A rundown of interesting exhibits, live music, and hands-on crafts. By Vicky Gan
A dozen galleries, including Hillyer Art Space, keep their doors open late for First Friday Dupont. Photograph by Andrew Propp.

Once a month, the following business districts, parks, and cultural centers stay open late for “art walks”—allowing visitors to go from gallery to gallery to look at what’s on view and chat with artists. At the free events, you can enjoy refreshments and sometimes special activities such as contests, music, and dance.

First Friday Dupont

Expect crowds for Dupont Circle’s art walk, a three-decade tradition that spans a dozen modern and contemporary galleries. Each space has its own vibe: Studio Gallery recently booked a violinist, while Toolbox hired a deejay. Visitors often end the evening at Hillyer Art Space, which closes later than the other galleries, at 9 (and has a suggested donation of $5). Keep an eye out for tie-in happy hours and deals at bars and restaurants along the way; Circa and Duke’s Grocery recently hosted after-parties.

When: First Friday of every month, 6 to 8.

Coming up: Studio Gallery presents the work of students and faculty in the Corcoran College of Art & Design’s printmaking program, June 25 through July 19.

Frederick’s First Saturday goes beyond art, with everything from parades to restaurant deals. Photograph by Douglas Via.

First Saturday

This gallery walk in Frederick is part of a daylong slate of activities that vary each month. Arts and crafts and music draw families in the afternoon; evenings see young adults and couples strolling down Market Street. Don’t miss the workshops at Delaplaine Visual Arts Education Center or giveaways—such as handmade ceramic flower magnets—at the Potters’ Guild. You can make a night of it with special deals at restaurants and retailers; a few shops even have their own galleries, hosting different artists each month. On a summer day, downtown Frederick can get up to 25,000 visitors for its art walk.

When: First Saturday of every month, 3 to 9.

Coming up: “I ART Downtown Frederick,” a celebration of local art, coinciding with the 21st annual Frederick Festival of the Arts, June 7.

**********

• [Problem to work on] Pick up the guide to monthly art walks after its last sentence and carry it forward.

**********

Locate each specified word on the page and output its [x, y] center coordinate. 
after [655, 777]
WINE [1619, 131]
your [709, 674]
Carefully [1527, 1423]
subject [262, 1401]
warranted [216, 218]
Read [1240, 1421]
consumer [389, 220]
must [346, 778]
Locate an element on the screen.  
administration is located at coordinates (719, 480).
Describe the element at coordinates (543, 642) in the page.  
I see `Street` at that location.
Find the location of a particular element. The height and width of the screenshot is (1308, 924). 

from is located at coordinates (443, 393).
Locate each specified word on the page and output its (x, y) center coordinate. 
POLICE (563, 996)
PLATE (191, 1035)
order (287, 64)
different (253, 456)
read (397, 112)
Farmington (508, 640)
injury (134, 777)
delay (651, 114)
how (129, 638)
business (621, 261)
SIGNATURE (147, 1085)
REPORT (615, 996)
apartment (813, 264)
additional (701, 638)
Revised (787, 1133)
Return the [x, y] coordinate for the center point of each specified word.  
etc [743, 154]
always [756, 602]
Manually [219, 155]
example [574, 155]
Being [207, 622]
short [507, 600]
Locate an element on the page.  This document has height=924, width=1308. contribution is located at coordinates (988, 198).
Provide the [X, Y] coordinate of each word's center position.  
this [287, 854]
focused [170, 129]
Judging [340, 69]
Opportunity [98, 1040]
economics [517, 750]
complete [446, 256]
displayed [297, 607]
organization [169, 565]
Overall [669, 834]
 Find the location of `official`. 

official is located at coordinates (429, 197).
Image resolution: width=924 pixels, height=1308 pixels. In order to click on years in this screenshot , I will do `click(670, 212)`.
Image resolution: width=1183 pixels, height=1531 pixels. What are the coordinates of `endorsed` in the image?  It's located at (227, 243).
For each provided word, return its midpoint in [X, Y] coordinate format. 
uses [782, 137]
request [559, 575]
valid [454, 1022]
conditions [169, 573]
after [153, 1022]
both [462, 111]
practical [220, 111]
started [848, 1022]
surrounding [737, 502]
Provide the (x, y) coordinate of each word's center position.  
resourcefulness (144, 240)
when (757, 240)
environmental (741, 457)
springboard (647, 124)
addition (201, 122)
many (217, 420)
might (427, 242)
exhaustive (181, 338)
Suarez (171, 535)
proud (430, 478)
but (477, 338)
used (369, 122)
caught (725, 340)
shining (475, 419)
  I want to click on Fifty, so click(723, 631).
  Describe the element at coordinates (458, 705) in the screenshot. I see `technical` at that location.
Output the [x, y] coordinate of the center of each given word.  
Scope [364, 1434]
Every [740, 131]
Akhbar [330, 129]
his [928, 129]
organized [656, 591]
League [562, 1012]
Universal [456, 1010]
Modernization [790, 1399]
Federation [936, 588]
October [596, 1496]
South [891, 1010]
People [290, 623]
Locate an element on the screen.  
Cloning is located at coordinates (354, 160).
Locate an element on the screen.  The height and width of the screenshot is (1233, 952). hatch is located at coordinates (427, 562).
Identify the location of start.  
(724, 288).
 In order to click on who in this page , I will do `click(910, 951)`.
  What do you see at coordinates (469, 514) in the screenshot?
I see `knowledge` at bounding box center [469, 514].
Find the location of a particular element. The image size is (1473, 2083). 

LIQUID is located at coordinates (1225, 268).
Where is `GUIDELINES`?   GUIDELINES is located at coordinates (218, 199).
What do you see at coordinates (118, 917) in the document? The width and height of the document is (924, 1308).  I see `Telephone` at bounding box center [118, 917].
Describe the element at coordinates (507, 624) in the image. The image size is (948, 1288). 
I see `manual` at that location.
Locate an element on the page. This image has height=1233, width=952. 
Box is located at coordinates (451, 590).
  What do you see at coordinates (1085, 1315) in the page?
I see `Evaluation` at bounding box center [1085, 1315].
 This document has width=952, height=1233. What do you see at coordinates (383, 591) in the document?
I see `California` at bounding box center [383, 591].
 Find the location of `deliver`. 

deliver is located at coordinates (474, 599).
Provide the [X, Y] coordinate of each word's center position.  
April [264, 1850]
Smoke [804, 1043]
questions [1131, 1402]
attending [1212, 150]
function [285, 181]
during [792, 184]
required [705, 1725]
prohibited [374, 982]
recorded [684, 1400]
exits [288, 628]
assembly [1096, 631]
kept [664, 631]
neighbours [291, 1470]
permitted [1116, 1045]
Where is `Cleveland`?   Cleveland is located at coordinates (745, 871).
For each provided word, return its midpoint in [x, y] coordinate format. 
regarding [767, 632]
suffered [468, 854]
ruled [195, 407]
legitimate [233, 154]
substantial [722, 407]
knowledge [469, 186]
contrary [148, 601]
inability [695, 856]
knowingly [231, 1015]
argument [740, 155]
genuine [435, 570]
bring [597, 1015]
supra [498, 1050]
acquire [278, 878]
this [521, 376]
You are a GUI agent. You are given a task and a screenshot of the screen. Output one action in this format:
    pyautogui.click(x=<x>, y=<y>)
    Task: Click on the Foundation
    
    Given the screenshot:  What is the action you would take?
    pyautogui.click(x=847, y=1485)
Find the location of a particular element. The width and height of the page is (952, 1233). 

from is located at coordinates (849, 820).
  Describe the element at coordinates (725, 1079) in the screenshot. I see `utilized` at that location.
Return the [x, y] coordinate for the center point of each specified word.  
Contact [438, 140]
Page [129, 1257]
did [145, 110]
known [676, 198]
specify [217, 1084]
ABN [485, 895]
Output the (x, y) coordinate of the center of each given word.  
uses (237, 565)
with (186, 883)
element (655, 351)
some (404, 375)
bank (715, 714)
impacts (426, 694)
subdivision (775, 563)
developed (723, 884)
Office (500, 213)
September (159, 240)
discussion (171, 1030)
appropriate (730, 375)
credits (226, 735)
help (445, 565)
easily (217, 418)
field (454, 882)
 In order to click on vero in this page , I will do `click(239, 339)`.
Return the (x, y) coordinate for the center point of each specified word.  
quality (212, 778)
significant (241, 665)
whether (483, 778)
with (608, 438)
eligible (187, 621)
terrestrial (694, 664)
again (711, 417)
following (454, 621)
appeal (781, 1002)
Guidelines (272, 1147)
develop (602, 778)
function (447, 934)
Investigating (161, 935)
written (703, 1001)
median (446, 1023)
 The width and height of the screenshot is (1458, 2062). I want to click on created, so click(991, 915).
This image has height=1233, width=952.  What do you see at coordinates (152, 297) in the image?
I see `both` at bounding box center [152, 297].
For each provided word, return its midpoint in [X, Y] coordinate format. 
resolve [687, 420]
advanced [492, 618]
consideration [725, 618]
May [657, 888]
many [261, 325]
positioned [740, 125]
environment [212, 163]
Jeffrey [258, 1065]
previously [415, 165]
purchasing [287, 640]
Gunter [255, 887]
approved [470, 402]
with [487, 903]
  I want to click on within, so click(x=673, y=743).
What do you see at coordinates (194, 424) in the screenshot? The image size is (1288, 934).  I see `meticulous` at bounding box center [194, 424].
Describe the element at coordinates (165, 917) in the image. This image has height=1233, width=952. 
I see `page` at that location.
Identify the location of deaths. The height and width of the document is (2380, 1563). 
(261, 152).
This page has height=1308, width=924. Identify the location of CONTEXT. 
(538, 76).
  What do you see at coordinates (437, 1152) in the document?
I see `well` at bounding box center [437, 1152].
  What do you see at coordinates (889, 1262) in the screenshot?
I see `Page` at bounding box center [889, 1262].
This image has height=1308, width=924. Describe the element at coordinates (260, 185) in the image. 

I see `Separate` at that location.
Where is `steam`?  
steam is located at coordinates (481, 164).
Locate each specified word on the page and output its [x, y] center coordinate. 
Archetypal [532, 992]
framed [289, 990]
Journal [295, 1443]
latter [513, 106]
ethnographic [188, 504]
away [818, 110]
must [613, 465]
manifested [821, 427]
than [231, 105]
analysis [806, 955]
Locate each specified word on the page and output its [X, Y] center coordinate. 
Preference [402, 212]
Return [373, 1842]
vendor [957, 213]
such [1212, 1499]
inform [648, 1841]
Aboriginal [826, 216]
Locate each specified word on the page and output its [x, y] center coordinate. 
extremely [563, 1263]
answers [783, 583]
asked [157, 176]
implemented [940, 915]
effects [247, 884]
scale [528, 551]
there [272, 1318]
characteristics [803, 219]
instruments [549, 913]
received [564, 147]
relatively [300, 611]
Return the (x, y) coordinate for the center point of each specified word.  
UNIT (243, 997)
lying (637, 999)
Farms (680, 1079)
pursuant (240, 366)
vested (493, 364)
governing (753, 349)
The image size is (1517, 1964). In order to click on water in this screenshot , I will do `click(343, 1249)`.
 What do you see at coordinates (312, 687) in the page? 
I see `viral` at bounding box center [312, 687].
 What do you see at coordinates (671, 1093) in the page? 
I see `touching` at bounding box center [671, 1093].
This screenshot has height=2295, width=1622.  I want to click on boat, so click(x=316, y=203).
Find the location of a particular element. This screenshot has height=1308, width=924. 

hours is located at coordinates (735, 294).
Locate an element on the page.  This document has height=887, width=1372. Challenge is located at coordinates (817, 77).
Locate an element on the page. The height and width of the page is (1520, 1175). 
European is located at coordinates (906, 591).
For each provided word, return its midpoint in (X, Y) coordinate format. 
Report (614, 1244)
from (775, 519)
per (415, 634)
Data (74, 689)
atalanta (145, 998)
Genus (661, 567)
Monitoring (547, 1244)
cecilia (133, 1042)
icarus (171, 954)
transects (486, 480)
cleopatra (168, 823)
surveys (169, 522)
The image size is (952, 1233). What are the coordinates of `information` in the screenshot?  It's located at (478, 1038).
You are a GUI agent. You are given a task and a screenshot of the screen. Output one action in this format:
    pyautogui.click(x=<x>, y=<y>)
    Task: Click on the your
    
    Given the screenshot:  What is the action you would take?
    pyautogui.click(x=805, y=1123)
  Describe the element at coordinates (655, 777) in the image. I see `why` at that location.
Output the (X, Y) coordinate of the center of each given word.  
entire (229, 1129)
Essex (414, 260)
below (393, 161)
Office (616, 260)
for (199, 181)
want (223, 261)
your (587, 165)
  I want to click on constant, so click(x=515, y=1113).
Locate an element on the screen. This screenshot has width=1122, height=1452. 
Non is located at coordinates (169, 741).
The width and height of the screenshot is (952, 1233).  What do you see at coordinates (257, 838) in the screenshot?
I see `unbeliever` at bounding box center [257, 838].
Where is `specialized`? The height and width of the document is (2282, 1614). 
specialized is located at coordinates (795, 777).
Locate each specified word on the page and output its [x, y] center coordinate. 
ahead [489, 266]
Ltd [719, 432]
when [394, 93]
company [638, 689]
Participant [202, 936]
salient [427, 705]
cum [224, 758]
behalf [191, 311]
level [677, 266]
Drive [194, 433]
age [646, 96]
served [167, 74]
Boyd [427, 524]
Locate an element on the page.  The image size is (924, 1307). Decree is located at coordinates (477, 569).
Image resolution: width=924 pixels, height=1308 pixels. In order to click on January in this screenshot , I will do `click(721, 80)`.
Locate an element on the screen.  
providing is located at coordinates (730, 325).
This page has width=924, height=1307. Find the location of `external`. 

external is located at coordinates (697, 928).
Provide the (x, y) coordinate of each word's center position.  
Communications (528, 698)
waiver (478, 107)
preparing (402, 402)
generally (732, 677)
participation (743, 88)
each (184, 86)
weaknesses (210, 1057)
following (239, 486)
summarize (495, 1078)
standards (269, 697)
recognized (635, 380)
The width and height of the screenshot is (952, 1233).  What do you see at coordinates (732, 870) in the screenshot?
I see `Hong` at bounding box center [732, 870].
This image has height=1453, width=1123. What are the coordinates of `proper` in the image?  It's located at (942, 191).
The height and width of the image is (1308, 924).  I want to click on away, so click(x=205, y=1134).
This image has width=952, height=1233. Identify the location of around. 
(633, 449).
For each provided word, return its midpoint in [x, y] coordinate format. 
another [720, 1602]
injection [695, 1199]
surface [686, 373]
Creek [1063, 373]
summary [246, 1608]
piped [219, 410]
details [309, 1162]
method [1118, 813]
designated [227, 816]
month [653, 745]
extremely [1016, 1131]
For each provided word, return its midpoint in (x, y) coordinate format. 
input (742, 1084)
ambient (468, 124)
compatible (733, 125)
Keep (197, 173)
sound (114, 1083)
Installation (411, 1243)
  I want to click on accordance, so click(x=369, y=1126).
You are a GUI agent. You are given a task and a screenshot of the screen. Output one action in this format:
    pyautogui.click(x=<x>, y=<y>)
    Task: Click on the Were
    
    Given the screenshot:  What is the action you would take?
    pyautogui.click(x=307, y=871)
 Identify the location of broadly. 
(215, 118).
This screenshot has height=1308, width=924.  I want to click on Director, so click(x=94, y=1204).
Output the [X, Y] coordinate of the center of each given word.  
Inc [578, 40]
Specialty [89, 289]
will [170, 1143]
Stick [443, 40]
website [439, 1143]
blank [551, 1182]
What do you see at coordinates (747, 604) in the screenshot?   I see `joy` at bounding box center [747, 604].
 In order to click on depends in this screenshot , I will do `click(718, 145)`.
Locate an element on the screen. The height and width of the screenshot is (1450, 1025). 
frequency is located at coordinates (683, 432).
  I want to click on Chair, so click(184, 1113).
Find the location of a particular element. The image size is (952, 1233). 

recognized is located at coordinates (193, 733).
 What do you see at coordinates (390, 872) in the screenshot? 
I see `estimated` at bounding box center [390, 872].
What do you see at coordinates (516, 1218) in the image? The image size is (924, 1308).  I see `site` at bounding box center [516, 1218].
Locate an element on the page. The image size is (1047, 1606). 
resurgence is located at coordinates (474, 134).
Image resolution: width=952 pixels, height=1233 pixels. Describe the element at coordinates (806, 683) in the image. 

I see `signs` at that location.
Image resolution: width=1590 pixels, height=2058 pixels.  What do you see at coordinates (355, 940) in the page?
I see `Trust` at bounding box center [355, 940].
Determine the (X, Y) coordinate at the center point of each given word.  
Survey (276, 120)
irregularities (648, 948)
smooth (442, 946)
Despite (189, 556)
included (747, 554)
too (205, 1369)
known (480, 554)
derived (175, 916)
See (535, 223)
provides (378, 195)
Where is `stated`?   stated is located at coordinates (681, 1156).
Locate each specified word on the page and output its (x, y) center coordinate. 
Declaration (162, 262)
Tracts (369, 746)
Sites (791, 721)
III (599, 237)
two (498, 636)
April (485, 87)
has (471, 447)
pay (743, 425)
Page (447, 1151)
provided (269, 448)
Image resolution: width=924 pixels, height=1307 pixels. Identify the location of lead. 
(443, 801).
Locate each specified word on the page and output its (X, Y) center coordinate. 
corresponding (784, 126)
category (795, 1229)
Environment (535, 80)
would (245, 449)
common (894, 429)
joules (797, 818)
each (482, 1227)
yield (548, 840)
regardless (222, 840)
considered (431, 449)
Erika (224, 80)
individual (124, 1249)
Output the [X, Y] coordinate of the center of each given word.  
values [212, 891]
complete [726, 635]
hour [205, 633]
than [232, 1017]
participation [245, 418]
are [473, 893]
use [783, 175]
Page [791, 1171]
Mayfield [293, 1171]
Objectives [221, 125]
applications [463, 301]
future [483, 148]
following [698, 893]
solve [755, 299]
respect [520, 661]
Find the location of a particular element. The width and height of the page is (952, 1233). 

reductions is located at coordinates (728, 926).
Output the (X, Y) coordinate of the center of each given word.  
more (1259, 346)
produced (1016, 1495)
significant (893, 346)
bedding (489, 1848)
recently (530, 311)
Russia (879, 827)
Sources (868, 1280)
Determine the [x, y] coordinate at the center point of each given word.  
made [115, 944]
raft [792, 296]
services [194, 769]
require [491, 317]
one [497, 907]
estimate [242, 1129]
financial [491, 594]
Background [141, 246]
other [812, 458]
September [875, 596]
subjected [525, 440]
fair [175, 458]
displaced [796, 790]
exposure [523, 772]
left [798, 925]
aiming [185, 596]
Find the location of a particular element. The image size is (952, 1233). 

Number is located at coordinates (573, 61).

**********

• [Answer to the exercise]
Art Walk in the Park

The former Glen Echo amusement park houses galleries, studios, and workshops in its Art Deco pavilions. In and around the Arcade Building, you’ll find artists working in glass, painting, photography, pottery, and silversmithing, along with group exhibits in the Stone Tower and Popcorn galleries. The night ends with social dance and live music at the Spanish Ballroom or Bumper Car Pavilion, for a small fee. This art event attracts an older crowd because there aren’t kids’ activities.

When: Second Friday of the month, May through October, 6 to 8.

Coming up: On June 13, enjoy demonstrations of silversmithing and kiln-formed-glass techniques, two photography exhibits, and a contra dance.

Those inspired by the Torpedo Factory’s art night can buy art supplies there. Photograph by Joelle Phillips.

Second Thursday Art Night

Old Town’s Torpedo Factory is an indoor arts village with 82 studios, six galleries, two workshops, and an archaeology museum on its three levels. Located on the Alexandria waterfront, the art center—in a former Navy munitions factory—celebrates its 40th anniversary this year. Check out the enamel art, fiber creations, photography, and ceramics by local artists as well as the largest gallery, the Art League, which includes an art-supply store. Each month features a different discipline—June’s is sculpture—with live music in the main hall and demonstrations throughout the space.

When: Second Thursday of every month, 6 to 9.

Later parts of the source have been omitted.